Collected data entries
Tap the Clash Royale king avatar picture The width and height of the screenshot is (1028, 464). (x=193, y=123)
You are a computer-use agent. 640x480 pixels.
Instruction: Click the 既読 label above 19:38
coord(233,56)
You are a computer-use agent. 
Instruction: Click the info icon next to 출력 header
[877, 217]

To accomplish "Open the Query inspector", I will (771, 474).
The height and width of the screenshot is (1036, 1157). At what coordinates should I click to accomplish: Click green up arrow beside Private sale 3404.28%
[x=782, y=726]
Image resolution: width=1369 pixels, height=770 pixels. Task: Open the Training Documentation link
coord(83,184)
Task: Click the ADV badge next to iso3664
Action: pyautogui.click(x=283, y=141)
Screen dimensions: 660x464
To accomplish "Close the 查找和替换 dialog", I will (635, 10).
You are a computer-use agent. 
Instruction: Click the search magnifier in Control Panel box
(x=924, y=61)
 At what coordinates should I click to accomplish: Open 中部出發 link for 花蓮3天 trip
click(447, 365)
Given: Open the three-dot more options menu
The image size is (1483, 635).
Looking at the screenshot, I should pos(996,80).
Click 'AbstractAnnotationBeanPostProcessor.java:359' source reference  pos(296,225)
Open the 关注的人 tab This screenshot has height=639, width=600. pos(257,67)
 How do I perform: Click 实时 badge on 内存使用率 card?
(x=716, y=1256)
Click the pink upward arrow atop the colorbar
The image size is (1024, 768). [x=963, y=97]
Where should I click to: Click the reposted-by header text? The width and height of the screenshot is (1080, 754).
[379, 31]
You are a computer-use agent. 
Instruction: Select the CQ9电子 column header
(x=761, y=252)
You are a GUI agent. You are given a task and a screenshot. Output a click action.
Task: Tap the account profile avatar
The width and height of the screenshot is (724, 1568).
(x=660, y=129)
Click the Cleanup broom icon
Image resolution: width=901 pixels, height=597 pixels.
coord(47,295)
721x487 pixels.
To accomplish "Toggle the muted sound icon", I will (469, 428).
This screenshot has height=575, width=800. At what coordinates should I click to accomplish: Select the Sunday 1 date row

Your assignment: Count how many lines in the data above hold the string "This", and give the number with no other words.

Response: 2